Die Schauspieler lesen ihre Rollen vom Blatt ab. Jedoch gibt es hier durchaus Unterschiede. Adrian Linke spielt über das Lesen hinaus überzeugend den rebellischen Werner Stauffacher. Ebenso intensiv gibt Henning Kallweit einen emotionalen, bewegenden Arnold vom Melchtal. Esther Keil ist eine großartige Schauspielerin, auch sie liest und spielt ihre jeweiligen Rollen (Gertrud Stauffacher/Söldnerin Mechthild/Bäuerin Armgard). Bruno Winzen gibt den Erzähler, der auch die Regieanweisungen liest. Wilhelm Tell wird von Paul Steinbach gespielt bzw. gelesen. So ganz glaubt man diesem schüchternen Mann seine Mutation zum aktiven Revolutionär, der den Tyrannen in der hohlen Gasse bei Küßnacht tötet, nicht.
Was nimmt man als Zuschauer von diesem ungewöhnlichen Abend mit?

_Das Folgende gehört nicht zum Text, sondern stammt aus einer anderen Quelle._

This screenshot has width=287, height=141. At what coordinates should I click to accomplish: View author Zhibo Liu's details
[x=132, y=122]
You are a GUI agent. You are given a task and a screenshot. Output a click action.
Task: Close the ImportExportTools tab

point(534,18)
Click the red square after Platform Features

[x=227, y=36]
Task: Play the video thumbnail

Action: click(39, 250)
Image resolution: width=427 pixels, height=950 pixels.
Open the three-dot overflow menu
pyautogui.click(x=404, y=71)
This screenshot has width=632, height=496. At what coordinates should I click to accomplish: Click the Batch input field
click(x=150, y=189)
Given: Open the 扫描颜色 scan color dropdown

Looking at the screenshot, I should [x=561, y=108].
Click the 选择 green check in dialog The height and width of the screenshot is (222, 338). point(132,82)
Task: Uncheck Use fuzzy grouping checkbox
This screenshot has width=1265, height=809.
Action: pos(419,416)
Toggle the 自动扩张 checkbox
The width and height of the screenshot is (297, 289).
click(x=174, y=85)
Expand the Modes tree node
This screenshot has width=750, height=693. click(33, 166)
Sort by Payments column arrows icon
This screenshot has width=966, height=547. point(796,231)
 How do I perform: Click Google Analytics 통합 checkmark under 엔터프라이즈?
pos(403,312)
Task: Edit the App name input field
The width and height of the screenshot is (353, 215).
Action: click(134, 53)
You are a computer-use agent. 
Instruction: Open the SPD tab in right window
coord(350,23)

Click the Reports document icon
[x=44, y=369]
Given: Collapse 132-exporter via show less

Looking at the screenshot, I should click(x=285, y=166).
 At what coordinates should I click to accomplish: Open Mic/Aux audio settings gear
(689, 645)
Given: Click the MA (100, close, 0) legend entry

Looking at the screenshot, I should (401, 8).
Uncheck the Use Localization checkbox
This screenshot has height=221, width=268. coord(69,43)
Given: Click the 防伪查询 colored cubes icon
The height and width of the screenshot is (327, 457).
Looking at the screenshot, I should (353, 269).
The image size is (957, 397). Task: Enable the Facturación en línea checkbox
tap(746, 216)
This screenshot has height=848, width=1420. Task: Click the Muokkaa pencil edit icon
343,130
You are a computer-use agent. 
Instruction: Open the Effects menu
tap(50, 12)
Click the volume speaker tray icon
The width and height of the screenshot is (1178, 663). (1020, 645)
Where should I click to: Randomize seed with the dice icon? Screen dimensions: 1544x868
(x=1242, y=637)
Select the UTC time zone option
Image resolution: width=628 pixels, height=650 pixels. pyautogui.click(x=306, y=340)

Es ist sicherlich eine gute Idee, Wilhelm Tell zumindest auf eine minimalistische Weise einem kleineren Publikum nahe zu bringen. Das Ensemble - zu nennen wären noch: Nele Jung, Michael Ophelders, Ronny Tomiska, Michael Grosse und Jannike Schubert - überzeugt zum großen Teil auch in dieser szenischen Lesung. Insofern genießt man „lebendiges Theater“. Auf die häufig nur störende Musik, die nur selten eine bestimmte Stimmung verstärkt, hätte man verzichten können. Auch die allzu heftige Bemühung um Aktualisierung des Themas „Ausbeutung und Zerstörung der Umwelt“ wäre nicht nötig gewesen. Steht nun mal in diesem Werk der Freiheitskampf Schweizer Bergbauern gegen die Unterdrückung durch die Habsburger im Zentrum. Und das sollte als Thema reichen.